One of the world’s top breaststroke sprinters, Efimova spearheads the Russian swim team for Rio despite previous brushes with the anti-doping authorities. She bounced back from a drug ban to win 100-meter gold at last year’s world championships in a fiercely competitive race with her longtime rival, Lithuanian teenager Ruta Meilutyte, who would become the hot favorite for gold if Efimova is forced to miss Rio. Efimova missed four months this season after testing positive for the banned substance meldonium but was given a reprieve and won the 200 at her comeback meet in Los Angeles on Sunday.
The world record holder in the pole vault and a two-time Olympic gold medalist, Isinbayeva would compete at her fifth games in Rio, but she faces extra obstacles to get there. Russia’s track and field team is already banned from the games due to widespread doping, and Isinbayeva’s hopes rest on a successful appeal at the Court of Arbitration for Sport.

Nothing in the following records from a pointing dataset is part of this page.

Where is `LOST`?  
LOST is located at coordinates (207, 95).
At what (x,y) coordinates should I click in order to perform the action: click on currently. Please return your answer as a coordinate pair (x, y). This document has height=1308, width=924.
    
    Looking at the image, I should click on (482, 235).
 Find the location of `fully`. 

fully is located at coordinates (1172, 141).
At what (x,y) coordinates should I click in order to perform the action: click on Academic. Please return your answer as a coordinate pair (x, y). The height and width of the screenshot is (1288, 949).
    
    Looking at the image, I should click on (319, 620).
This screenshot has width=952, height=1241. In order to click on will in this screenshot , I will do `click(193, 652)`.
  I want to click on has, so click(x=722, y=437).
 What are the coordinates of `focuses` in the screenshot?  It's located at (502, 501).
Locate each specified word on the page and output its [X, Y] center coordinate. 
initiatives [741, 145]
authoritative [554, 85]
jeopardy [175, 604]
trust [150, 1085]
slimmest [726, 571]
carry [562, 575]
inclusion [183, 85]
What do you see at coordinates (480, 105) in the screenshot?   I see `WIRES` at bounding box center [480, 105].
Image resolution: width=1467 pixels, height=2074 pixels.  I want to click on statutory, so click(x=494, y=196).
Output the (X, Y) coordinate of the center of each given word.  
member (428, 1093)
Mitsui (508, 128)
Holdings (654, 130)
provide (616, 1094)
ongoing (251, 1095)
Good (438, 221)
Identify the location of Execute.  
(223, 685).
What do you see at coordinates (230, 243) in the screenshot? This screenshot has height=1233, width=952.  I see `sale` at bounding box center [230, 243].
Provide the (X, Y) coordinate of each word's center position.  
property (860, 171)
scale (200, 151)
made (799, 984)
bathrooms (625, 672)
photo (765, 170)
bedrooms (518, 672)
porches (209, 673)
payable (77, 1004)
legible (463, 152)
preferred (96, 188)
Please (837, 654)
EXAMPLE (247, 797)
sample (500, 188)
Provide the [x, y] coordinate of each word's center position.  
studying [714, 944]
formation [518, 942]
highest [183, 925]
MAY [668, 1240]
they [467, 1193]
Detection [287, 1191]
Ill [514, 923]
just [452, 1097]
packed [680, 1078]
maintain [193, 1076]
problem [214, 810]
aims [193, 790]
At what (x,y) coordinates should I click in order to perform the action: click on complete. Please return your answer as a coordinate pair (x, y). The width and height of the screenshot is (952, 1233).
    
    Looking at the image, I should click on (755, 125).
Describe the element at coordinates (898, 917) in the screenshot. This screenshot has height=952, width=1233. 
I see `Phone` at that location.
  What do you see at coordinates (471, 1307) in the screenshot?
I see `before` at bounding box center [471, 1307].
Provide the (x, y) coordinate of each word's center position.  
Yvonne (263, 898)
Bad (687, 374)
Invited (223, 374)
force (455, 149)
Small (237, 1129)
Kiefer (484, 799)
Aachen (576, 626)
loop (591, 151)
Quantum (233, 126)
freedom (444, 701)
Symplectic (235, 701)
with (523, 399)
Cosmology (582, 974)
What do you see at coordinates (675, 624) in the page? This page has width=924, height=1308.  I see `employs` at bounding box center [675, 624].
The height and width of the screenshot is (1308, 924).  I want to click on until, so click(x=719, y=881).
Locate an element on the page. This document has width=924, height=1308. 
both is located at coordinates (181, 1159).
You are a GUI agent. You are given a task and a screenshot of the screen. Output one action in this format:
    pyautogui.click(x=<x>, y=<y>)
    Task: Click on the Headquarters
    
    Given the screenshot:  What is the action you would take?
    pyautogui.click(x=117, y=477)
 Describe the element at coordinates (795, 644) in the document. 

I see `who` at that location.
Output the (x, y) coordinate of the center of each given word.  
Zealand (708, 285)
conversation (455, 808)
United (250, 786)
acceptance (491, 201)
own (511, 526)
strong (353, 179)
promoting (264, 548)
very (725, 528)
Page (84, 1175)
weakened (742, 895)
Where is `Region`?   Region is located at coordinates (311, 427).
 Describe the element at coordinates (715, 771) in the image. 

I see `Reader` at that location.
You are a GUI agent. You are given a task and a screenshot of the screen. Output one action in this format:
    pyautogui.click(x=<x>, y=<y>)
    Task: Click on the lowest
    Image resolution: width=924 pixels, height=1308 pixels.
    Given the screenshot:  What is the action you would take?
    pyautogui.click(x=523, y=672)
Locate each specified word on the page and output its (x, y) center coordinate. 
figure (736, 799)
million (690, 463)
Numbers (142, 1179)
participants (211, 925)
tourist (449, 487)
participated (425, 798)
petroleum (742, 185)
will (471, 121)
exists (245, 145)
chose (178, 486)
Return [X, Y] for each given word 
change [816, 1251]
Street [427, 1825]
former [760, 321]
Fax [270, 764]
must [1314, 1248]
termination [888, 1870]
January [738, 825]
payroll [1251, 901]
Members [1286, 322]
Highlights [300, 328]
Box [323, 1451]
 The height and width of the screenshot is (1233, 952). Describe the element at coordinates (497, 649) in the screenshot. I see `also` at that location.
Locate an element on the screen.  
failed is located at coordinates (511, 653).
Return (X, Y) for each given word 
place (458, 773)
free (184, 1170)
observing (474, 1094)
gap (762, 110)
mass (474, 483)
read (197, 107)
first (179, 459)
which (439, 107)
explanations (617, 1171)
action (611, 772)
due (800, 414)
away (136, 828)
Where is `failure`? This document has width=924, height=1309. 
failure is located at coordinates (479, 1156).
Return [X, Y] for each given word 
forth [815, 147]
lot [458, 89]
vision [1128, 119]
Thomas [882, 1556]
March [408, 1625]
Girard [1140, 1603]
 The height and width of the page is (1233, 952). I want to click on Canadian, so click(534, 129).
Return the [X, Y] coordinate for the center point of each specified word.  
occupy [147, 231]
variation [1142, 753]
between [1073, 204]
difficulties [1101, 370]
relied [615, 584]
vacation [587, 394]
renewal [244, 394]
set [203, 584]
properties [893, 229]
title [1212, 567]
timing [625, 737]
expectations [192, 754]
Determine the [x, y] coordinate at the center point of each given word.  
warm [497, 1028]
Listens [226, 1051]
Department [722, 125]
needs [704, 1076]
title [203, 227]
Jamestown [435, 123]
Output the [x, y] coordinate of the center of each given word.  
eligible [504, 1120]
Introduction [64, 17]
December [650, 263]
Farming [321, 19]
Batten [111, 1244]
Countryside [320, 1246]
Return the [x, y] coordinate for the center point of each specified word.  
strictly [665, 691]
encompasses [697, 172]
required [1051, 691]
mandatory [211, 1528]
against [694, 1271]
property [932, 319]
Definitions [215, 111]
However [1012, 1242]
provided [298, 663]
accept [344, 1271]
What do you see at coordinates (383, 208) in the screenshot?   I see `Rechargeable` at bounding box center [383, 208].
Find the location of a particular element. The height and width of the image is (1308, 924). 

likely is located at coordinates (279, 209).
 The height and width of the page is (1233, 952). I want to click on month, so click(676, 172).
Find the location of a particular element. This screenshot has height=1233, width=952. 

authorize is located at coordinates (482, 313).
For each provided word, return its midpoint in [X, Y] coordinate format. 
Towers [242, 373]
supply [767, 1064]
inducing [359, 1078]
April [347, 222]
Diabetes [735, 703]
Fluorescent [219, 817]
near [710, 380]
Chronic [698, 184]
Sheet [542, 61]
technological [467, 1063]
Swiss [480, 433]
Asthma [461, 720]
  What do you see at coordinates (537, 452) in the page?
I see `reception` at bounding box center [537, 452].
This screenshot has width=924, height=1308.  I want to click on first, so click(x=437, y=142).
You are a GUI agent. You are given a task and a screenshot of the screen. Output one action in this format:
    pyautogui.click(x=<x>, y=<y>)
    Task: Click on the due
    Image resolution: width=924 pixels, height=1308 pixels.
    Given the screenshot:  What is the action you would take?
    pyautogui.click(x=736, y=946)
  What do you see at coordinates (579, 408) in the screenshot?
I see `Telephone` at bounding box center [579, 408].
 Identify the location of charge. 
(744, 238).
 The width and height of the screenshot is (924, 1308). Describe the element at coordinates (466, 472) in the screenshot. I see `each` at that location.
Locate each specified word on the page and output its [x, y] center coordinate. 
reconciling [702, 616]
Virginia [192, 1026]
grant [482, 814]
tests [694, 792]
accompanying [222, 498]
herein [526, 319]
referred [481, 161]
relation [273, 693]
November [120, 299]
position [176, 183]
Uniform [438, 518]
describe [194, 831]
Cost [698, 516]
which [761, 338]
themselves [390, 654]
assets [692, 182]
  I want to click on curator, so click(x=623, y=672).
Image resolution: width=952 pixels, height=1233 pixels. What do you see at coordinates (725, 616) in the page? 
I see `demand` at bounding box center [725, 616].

She represented Russia’s athletes at a crucial CAS hearing on Tuesday in Switzerland and even posted a selfie online from inside the closed session. Her absence in Rio would help Brazilian, Greek and U.S. athletes, among others.
With three Olympic and 19 world championship gold medals to her name, Ishchenko typifies Russia’s total domination of synchronized swimming — it’s won every Olympic event this century. If no Russians compete in Rio, China and Spain would fight for the two gold medals on offer. Russia is similarly dominant in another female-only Olympic sport, rhythmic gymnastics, where former Soviet nations Ukraine and Belarus usually compete for the silver behind Russia’s winners.
Top scorer when Russia won the men’s volleyball competition at London 2012, Mikhailov would be a formidable opponent in Rio. Host nation Brazil had to settle for silver four years ago but is fired up for a gold medal in front of its home crowd. The absence of the Russian team would make that mission significantly easier.